With a long-overdue return to caring about sustainably sourced, local, authentic food, hunting is becoming cool again. A new book, The Beginner's Guide to Hunting Deer for Food by Jackson Landers, breaks it down.
With a long-overdue return to caring about sustainably sourced, local, authentic food, hunting is becoming cool again. A new book, The Beginner's Guide to Hunting Deer for Food by Jackson Landers, breaks it down.
My husband is a hunter, as was his father and grandfather and on before that. When we met in college, he was the first person my age I’d ever met who actually shot live animals. I honestly didn’t know what to make of it. It seemed so violent, so unnecessary. Why kill something when you could just go to the store and pick up a Styrofoam-backed slab of beef or chicken legs?
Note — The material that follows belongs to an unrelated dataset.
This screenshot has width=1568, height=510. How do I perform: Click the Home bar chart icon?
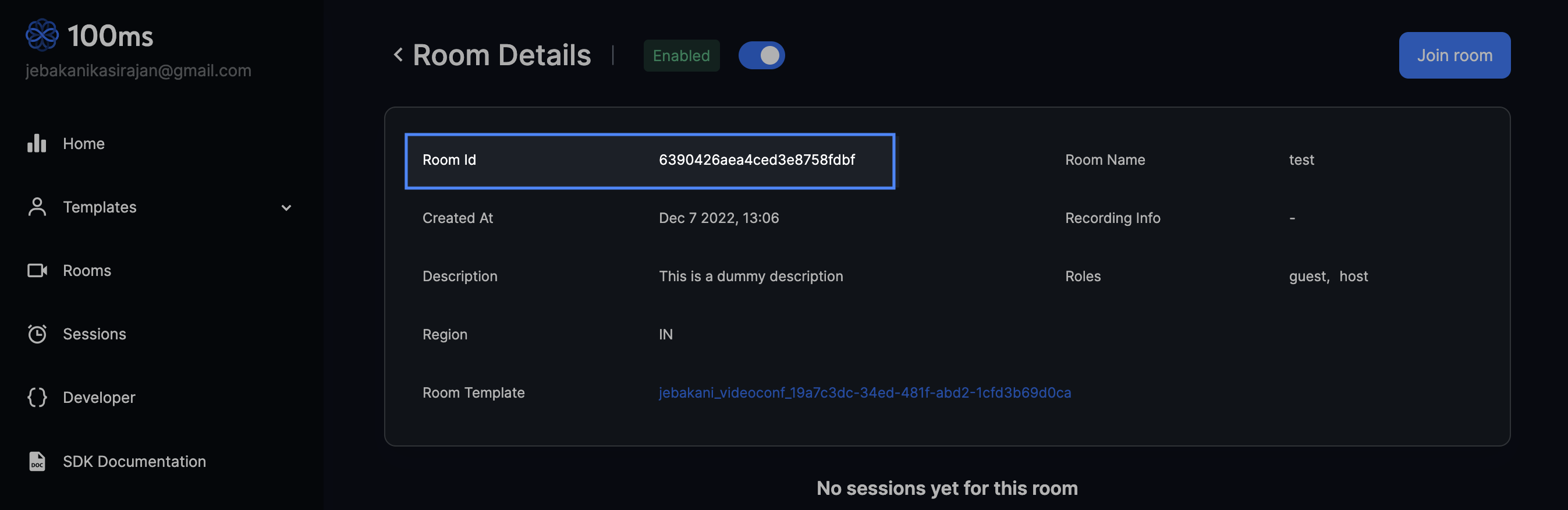(37, 143)
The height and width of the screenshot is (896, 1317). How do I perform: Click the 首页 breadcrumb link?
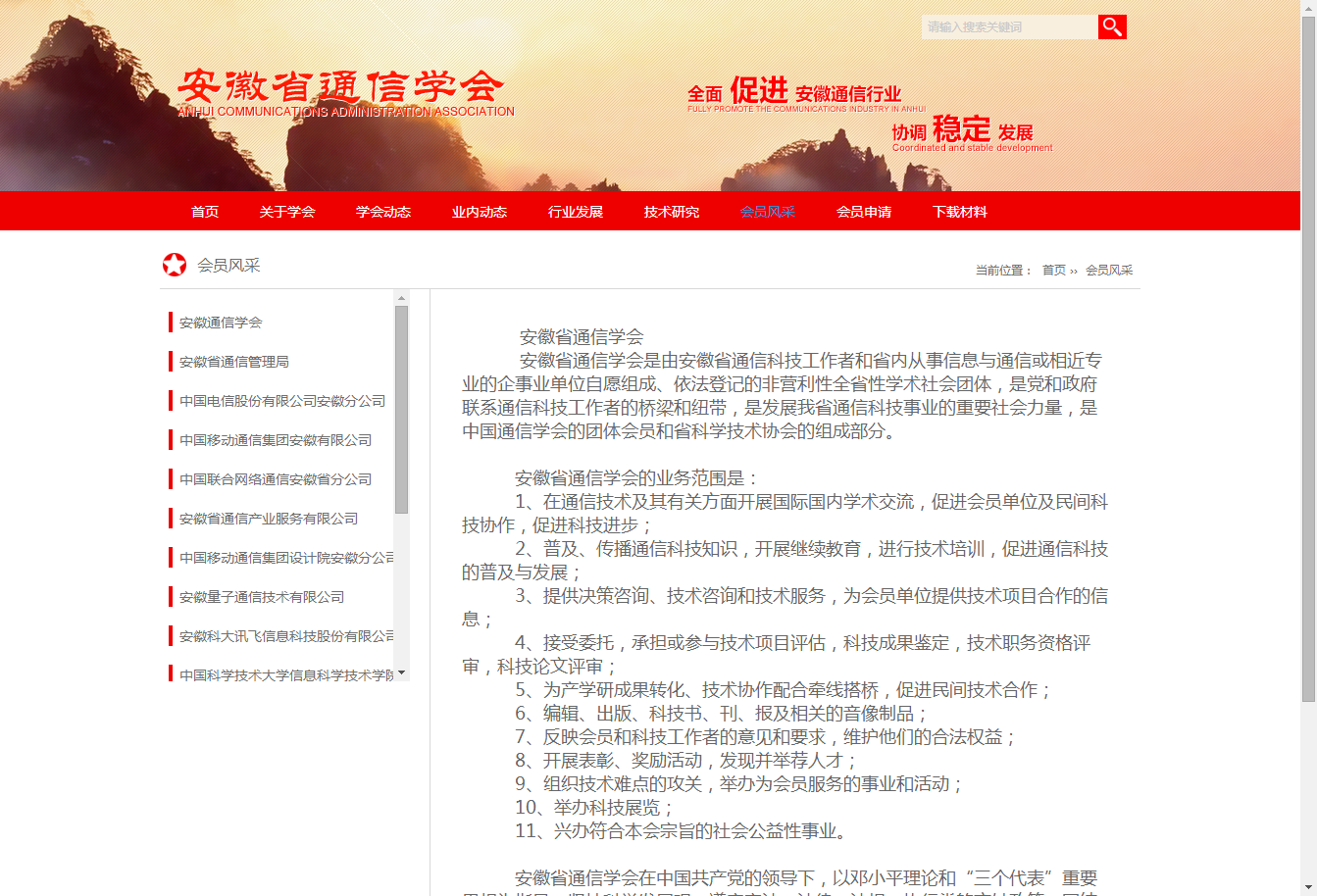coord(1053,271)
But soon after we started dating, I went with him and his brothers and dad on a snowy, below-zero winter day and saw for myself the process of hunting for food (in this case, ducks and geese). I came to understand the integrity behind hunting for food: knowing exactly where the meat came from, how the animal lived and died, and a respect, even reverence, for life and the environment that you simply don’t get from a shrink-wrapped package.
Over the years, my husband has mostly kept his passion for hunting quiet because most people’s responses ranged from disgust to anger. (I remember one of my relations turning green at the very thought of it—though this same relation happily eats sausage.) Many people (and the media) consider hunters to be rednecks or bloodthirsty animal-haters. And yet, humans have killed their own meat for nearly the entire history of humankind, up until very recently, when concentrated animal feeding operations (CAFOs) replaced the historical predatory relationship, for both humans and animals. So it’s fascinating, and, I must say, heartening to me to witness the slow but steady shift in attitude towards hunting.
For a couple of years now, I’ve heard about hunters who take people out for hunting tutorials. And this week a new book came across my desk: The Beginner’s Guide to Hunting Deer For Food (Storey 2011), by Jackson Landers, "The Locavore Hunter." Raised in a vegetarian household, Landers' "desire to avoid factory-farmed meat led him to take up hunting as an adult," according to the book blurb. He now teaches classes and workshops on locavore hunting and home butchering (a la Mark Zuckerberg). He’s jumping on the locavore bandwagon from a carnivore perspective: hunted meat is naturally lean, naturally organic, and as local and free range as it gets, as well as ethically "the next best thing to being a vegetarian."
The book covers all the basics of subsistence hunting: taking a hunters' safety course (required in most states to get a license), choosing a weapon, shot placement, butchering, and cooking—even a lot of info on deer habits and anatomy. It looks like an excellent, basic resource for someone who wants to take up hunting to help feed their family (though I think I’d still recommend shadowing a hunter once or twice just to be extra safe).
With a long-overdue return to caring about sustainably sourced, local, authentic food—in no small part due to the exposed horrors of factory farming and agribusiness, which in my opinion we have to thank for the increasing incidence of deadly food-borne illnesses—hunting, like vegetable gardening, is becoming cool again.